Après le sucre, le café.
Troisième réveil ans café ce matin, et encore une légère migraine. Il faut dire que passer de quatre café par jour (minimum) à rien n’est pas tendre pour le corps. Lui qui vient de subir un arrêt brutal de sucre et une journée complète de tatouage. Voilà qui fait beaucoup de stress en peu de temps.
Hier après-midi, je travaillais en EMS. Et comme je l’avais prévu, j’ai du faire face aux patient.e.s beaucoup trop gentils qui m’offraient des chocolats, et qui ne comprenaient pas tous les raisons pour lesquelles je n’en mange plus. « Je ne mange plus de sucre » se heurte à « oui mais les dernières fois vous en preniez bien non? ». « Il faut que vous preniez des forces, vous avez encore beaucoup de travail! » C’est étonnant comme par moment, ce n’est pas au désir que je dois faire face, mais à un sentiment de culpabilité diffuse…
Parce que derrière ces carrés de chocolat, il y a autre chose que du sucre. Il y a un geste. Une manière de dire : je vous ai vu, je pense à vous, prenez quelque chose de moi. Beaucoup de ces personnes âgées ont si peu d’occasions de donner encore. Leur corps décline, leurs forces diminuent, leurs rôles sociaux se sont effrités au fil des années. Offrir un chocolat, c’est d’une certaine manière redevenir actif. C’est participer. C’est exister dans le lien autrement que comme bénéficiaire de soins.

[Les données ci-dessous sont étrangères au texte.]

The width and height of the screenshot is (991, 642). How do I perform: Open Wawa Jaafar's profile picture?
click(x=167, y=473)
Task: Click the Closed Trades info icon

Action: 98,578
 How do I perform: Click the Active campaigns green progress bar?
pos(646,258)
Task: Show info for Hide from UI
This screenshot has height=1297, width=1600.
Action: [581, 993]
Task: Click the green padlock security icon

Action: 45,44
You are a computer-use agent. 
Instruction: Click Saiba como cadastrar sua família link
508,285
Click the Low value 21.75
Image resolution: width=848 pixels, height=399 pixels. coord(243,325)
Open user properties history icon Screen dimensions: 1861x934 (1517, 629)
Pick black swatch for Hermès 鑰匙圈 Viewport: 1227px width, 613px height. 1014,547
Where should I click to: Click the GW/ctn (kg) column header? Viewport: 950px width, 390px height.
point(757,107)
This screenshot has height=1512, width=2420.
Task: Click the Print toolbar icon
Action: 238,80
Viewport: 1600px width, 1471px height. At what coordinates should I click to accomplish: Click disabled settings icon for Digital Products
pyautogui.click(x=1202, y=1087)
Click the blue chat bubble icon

Refuser, même doucement, même avec le sourire, crée une micro-fissure intérieure. Je sais que je protège un choix, un cap, une cohérence. Et en même temps, j’ai l’impression de refuser un morceau d’eux. Comme si mon ascèse venait heurter leur générosité. Je me surprends à peser intérieurement la fidélité à ma démarche et la délicatesse du lien. Ce n’est plus une question de glycémie ou de caféine, mais de relation. Apprendre à recevoir autrement. À honorer le geste sans absorber le sucre. À dire merci sans m’excuser d’exister dans une limite.
La même question s’est posé en début de semaine passée. J’avais arrêté le sucre depuis deux jours. Mercredi à midi, au moment de récupérer les enfants pour mon tour de garde, ma fille est revenue à la maison avec un muffins au citron qu’elle avait fait pour moi. Que devais-je faire ? Honorer son geste et soigner le lien ou refuser en vertu de ma décision et lui expliquer ? J’ai choisi de faire une exception et de manger son muffin au citron.
Et ce matin, avec la migraine légère du troisième réveil sans café, une autre question s’invite. Et si mon désir sucré n’avait jamais été seulement une affaire de palais ? Et si, derrière chaque carré de chocolat accepté, il y avait eu un “oui” relationnel que je n’osais pas refuser, ou accepter autrement ? Et si une part de mes envies naissait de ces micro-culpabilités auxquelles je préfère répondre en absorbant plutôt qu’en habitant ? Ces jours-ci, je découvre que se priver n’est pas le plus difficile. Le plus difficile, c’est de rester présent à ce que la privation révèle, et qui se trouve être autre que du désir.